● Task brief
Search the material below for the word "This". Copy every line where it is found.

● Entries provided
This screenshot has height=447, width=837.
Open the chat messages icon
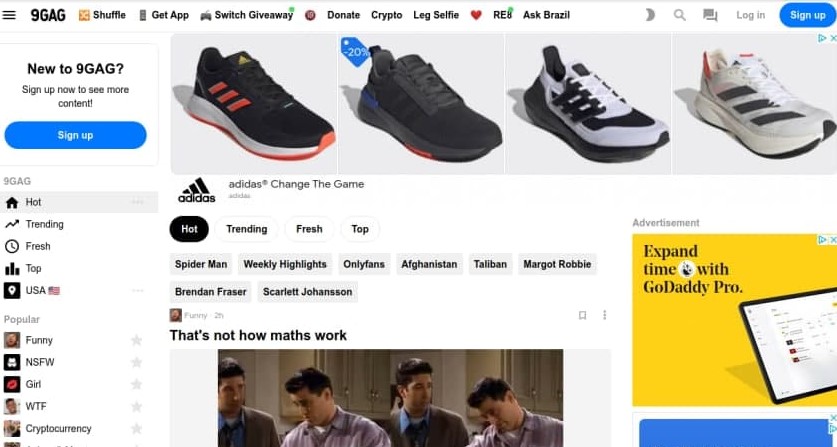(710, 15)
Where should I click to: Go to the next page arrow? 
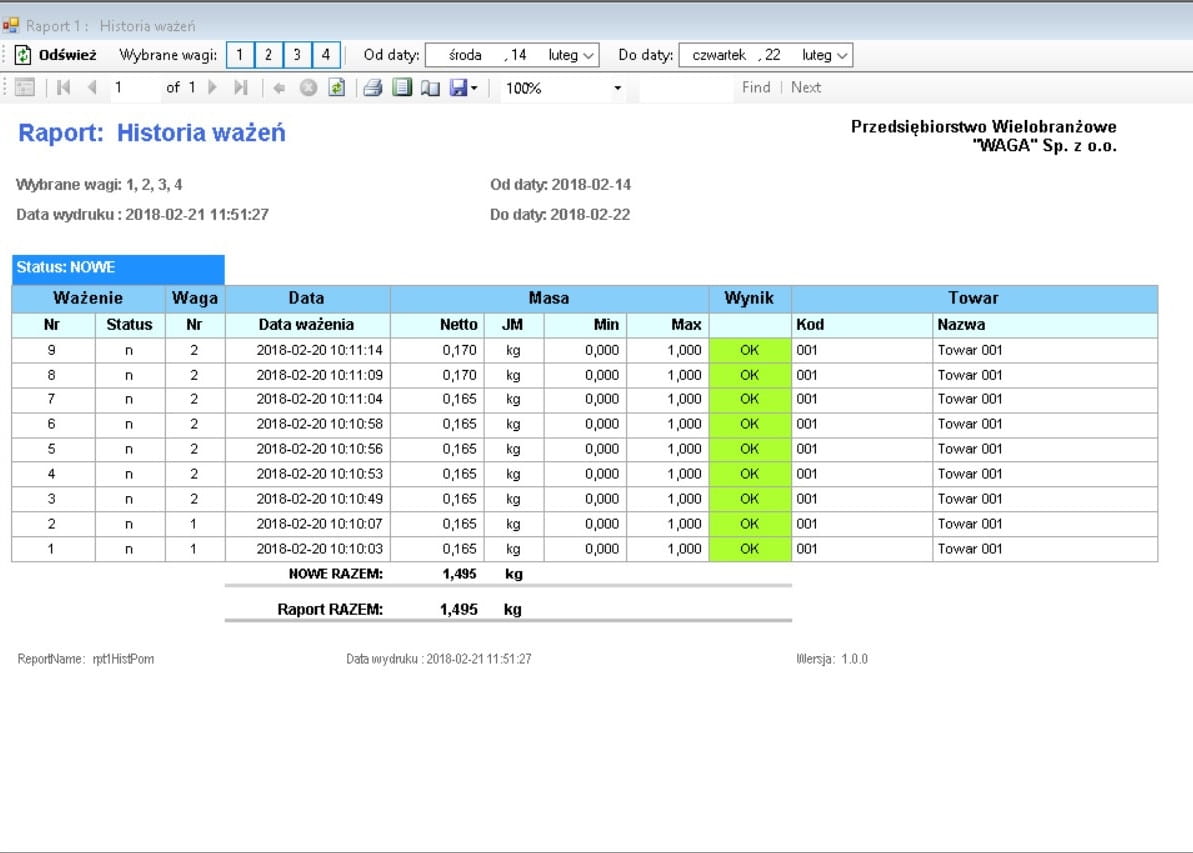coord(212,88)
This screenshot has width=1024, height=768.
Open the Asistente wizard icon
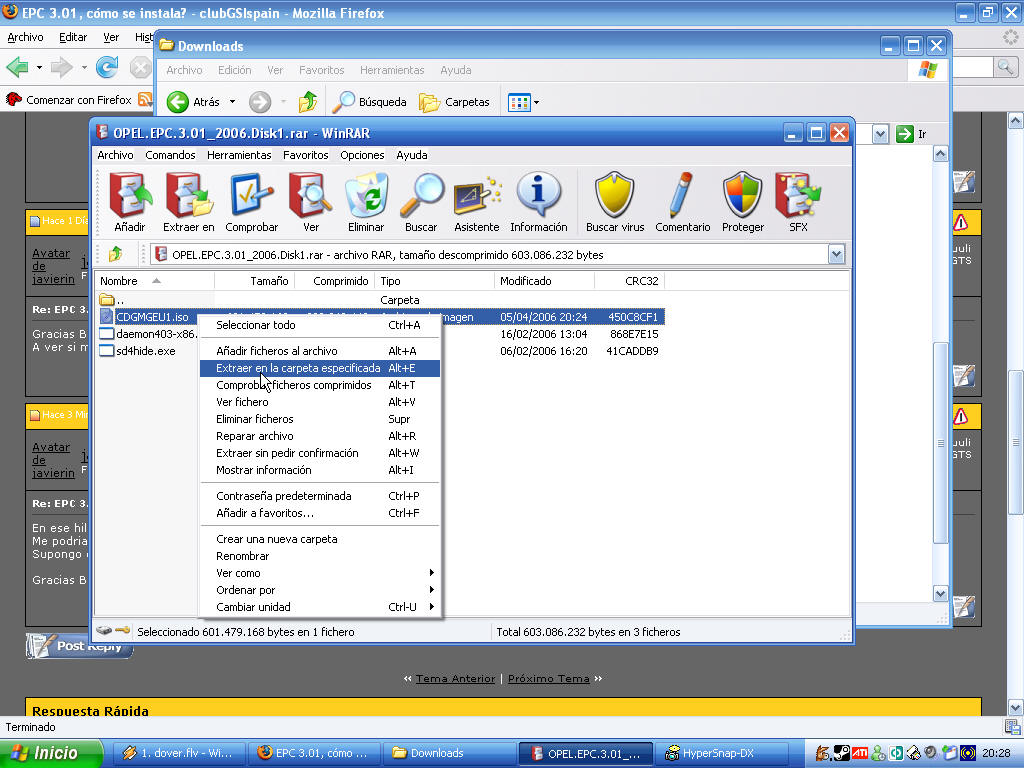[x=477, y=202]
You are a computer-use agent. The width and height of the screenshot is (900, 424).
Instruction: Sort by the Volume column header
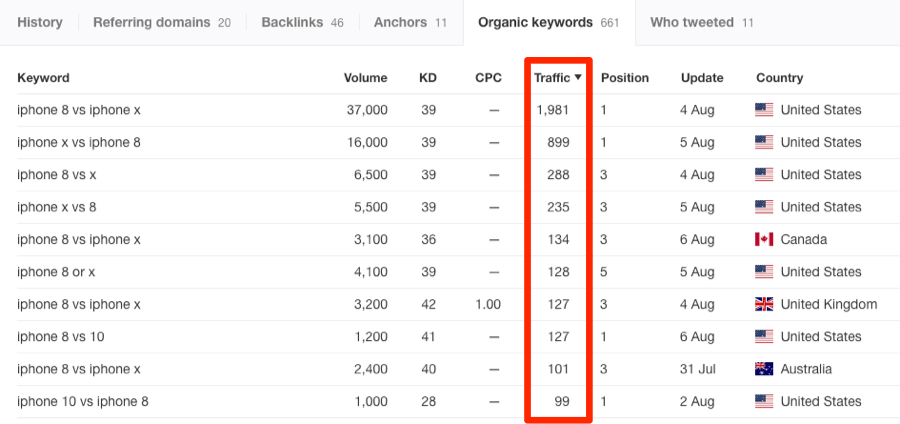pyautogui.click(x=365, y=78)
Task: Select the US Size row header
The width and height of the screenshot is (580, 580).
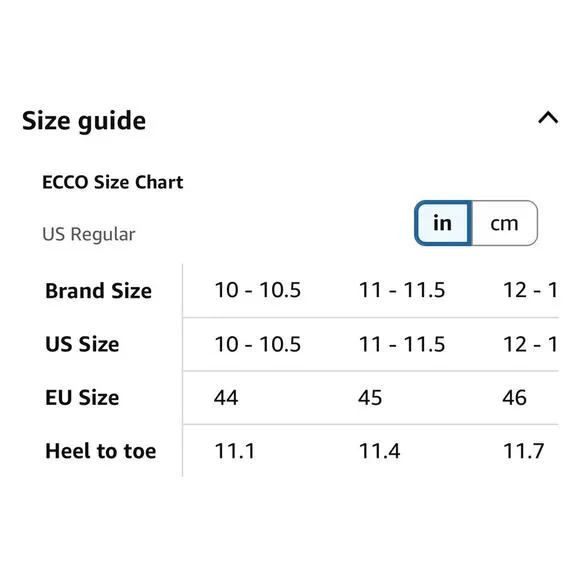Action: 82,344
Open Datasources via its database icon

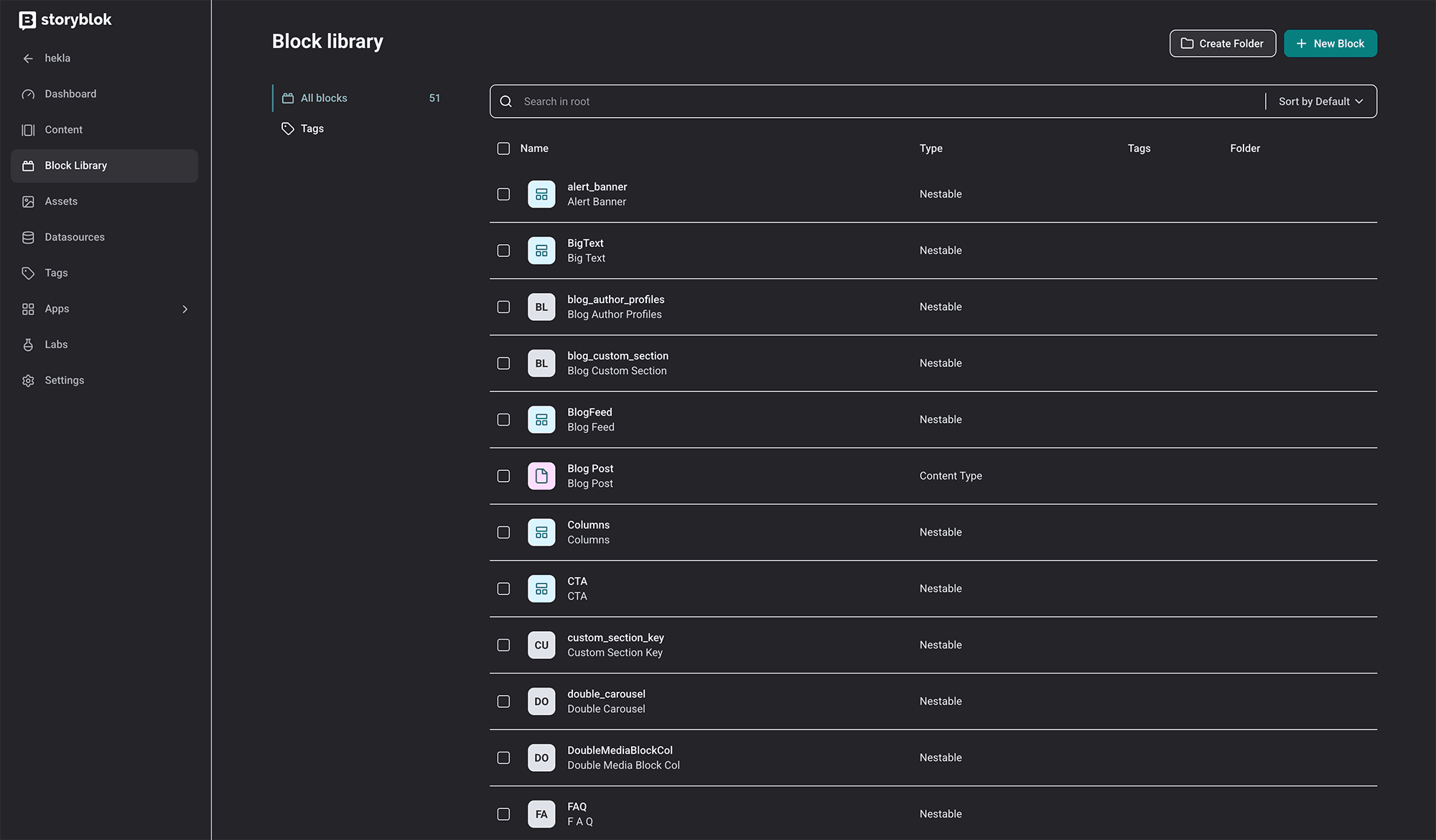pos(28,238)
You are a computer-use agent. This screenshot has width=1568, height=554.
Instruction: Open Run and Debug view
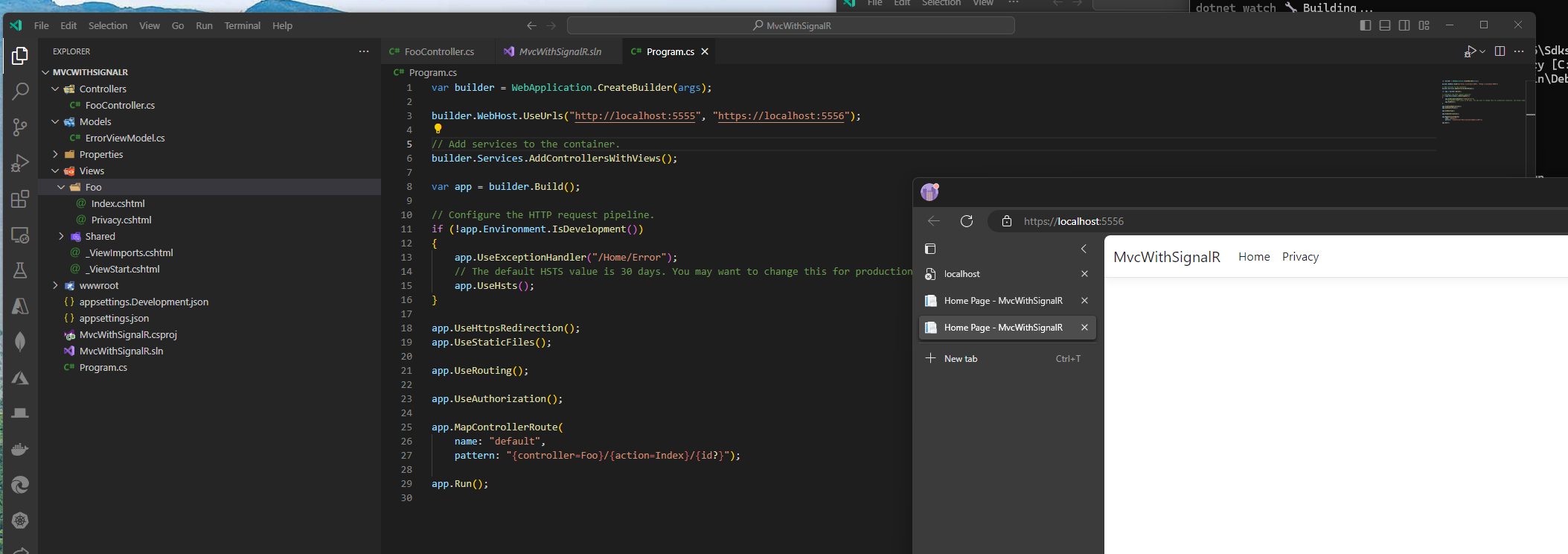click(x=20, y=163)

● Reply to the exercise
This screenshot has height=447, width=837.
This screenshot has width=1024, height=768.
You are a computer-use agent. This screenshot has width=1568, height=554.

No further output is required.